TP 1: Bio-inspired programmable material systems
Principal Investigator: Thomas Speck
While interactive programmable material systems represent one of the major challenges in materials research, such material systems are widespread in biology. A good example is the group of lianas that has been investigated in the Plant Biomechanics Group for many years. While old liana stems are extremely flexible in bending and torsion and can thus passively follow the movements of their host trees, young liana axes are very rigid in bending and torsion and outperform tree branches of the same diameter by a factor of three to five. The reason for this is that the young axes, known as "searcher twigs", have to span the distance to a new host tree, which often amounts to several meters, in a self-supporting manner.
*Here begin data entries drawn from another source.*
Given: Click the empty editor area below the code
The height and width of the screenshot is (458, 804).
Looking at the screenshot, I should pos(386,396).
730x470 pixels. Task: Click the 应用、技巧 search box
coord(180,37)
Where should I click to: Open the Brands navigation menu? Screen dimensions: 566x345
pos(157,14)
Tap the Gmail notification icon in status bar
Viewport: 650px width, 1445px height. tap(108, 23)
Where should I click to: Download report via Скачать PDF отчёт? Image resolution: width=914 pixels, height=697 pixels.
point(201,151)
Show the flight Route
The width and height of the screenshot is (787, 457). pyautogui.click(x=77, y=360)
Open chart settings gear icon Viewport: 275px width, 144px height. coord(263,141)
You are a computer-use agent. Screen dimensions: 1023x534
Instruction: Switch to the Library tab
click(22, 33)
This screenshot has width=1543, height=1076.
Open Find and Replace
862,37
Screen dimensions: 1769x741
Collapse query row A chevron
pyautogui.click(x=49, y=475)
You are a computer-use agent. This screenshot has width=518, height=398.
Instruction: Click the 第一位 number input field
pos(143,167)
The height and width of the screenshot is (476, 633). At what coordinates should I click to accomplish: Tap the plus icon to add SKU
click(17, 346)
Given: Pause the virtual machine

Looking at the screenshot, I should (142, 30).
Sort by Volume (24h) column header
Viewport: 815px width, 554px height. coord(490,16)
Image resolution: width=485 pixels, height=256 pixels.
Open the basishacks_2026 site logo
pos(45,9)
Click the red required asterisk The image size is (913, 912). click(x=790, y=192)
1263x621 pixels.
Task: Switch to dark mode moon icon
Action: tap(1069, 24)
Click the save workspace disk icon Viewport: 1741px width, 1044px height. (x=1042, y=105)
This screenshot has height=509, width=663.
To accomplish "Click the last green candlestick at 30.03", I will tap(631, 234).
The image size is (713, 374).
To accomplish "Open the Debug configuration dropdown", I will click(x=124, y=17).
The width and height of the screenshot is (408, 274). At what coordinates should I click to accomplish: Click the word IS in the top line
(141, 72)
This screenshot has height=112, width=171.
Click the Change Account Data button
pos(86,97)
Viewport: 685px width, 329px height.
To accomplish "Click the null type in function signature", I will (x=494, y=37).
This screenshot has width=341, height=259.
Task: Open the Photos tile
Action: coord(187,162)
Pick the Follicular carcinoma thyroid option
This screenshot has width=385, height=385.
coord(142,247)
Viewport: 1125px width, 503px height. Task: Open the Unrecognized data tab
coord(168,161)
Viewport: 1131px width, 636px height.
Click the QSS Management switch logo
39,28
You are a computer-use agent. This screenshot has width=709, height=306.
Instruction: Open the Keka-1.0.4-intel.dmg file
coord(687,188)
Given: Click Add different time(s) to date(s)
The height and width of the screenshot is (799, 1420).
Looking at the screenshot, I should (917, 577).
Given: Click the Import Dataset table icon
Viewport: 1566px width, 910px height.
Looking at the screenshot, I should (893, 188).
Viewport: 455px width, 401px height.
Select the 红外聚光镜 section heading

The structural basis of this high bending and torsional stiffness is the extremely dense and mechanically extremely stiff wood of young liana axes. As soon as the searcher twigs have anchored themselves to a new host structure, the type of wood they built is "reprogrammed" and a structurally completely different, mechanically very flexible type of wood is formed. Material systems in the axes of lianas are excellent examples of highly adaptive (self-)programmable, interactive biological material systems, in which complex structural and mechanical changes occur interactively, triggered by various environmental stimuli (e.g. presence of a supporting host structure or not). They are excellent concept generators for the development of bio-inspired technically programmable and interactive materials systems.